[nnc] Per-operator benchmarks#51093
Conversation
Operator level benchmarks comparing eager-mode PyTorch to NNC-generated fused kernels. We wouldn't normally see these in isolation, but it points out where NNC is falling short (or doing well). I threw in a composed hardswish for fun, because it's my favorite activation function. Notably, it exposes a bug in our build process that's preventing vectorization from using `sleef`, so we're using scalar calls to libm with predictably lousy performance. Fix incoming. This benchmark is similar to the pure NNC approach in `microbenchmarks.py`, but will include the overhead of dispatching the fused kernel through TorchScript. Differential Revision: [D26069791](https://our.internmc.facebook.com/intern/diff/D26069791/) **NOTE FOR REVIEWERS**: This PR has internal Facebook specific changes or comments, please review them on [Phabricator](https://our.internmc.facebook.com/intern/diff/D26069791/)! [ghstack-poisoned]

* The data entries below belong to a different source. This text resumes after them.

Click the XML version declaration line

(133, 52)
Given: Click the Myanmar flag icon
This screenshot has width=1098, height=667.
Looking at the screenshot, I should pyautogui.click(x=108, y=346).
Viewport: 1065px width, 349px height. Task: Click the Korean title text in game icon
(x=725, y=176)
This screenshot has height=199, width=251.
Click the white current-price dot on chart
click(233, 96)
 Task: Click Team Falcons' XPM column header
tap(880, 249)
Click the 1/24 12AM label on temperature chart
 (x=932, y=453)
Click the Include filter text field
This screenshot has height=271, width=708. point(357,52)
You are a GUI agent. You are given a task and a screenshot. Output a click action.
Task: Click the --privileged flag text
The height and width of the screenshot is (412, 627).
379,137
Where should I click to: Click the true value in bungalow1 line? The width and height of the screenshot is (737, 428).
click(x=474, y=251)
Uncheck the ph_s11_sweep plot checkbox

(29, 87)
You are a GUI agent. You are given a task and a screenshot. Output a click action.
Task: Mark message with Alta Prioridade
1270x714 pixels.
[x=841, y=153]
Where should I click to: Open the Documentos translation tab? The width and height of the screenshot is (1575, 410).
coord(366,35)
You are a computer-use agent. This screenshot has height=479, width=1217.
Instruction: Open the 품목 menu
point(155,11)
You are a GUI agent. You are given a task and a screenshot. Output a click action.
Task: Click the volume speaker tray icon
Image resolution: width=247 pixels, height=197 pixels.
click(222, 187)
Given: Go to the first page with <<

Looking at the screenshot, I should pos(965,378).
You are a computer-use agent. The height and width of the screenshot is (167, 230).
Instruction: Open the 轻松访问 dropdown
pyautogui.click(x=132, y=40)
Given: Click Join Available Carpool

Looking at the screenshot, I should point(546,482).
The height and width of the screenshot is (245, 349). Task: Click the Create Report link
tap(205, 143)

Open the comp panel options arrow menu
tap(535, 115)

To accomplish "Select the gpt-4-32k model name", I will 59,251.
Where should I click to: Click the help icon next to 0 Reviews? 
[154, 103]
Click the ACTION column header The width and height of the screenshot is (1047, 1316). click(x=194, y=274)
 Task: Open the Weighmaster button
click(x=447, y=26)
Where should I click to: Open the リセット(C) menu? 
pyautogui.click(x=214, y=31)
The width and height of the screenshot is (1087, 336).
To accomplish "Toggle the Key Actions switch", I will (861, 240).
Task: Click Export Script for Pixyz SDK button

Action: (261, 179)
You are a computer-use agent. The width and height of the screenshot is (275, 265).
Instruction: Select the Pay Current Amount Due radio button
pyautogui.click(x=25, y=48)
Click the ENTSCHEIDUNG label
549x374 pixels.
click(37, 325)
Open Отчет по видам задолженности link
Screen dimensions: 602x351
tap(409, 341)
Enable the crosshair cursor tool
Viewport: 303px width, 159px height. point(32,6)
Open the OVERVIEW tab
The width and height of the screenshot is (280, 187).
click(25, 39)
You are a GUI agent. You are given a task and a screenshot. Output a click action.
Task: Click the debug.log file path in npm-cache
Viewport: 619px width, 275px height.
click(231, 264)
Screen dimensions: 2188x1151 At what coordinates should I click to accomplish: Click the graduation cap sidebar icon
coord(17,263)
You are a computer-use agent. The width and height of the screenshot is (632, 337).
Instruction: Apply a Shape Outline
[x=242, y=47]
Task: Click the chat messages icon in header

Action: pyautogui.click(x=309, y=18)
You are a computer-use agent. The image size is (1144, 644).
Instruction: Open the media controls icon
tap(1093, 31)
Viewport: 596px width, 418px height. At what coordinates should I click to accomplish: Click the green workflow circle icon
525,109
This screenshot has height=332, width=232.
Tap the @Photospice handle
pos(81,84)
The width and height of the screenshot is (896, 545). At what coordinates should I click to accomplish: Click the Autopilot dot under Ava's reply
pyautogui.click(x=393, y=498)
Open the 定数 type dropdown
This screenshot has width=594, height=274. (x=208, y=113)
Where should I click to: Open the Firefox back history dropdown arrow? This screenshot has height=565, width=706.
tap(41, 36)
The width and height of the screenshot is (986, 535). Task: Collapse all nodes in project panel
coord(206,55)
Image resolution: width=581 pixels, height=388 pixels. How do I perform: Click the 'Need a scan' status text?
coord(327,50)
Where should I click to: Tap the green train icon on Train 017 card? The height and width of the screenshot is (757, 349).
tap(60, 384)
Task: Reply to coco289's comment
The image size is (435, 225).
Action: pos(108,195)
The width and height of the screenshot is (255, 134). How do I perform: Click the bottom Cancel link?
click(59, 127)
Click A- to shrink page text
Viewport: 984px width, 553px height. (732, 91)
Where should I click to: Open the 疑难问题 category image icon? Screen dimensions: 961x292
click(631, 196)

💊 CI failures summary and remediationsAs of commit 18d8ecd (more details on the Dr. CI page):
🕵️ 1 new failure recognized by patternsThe following CI failures do not appear to be due to upstream breakages:
|
Operator level benchmarks comparing eager-mode PyTorch to NNC-generated fused kernels. We wouldn't normally see these in isolation, but it points out where NNC is falling short (or doing well). I threw in a composed hardswish for fun, because it's my favorite activation function. Notably, it exposes a bug in our build process that's preventing vectorization from using `sleef`, so we're using scalar calls to libm with predictably lousy performance. Fix incoming. This benchmark is similar to the pure NNC approach in `microbenchmarks.py`, but will include the overhead of dispatching the fused kernel through TorchScript. Differential Revision: [D26069791](https://our.internmc.facebook.com/intern/diff/D26069791/) **NOTE FOR REVIEWERS**: This PR has internal Facebook specific changes or comments, please review them on [Phabricator](https://our.internmc.facebook.com/intern/diff/D26069791/)! ghstack-source-id: 120375140 Pull Request resolved: #51093
|
Results: |
| traced = torch.jit.trace(lambda x: op(x), (x)) | ||
| [traced(x) for _ in range(2)] | ||
| torch.testing.assert_allclose(op(x), traced(x)) | ||
| teager = timeit.timeit(stmt="op(x)", globals=globals(), number=100) |
There was a problem hiding this comment.
Minor: maybe a warmup to be more faithful?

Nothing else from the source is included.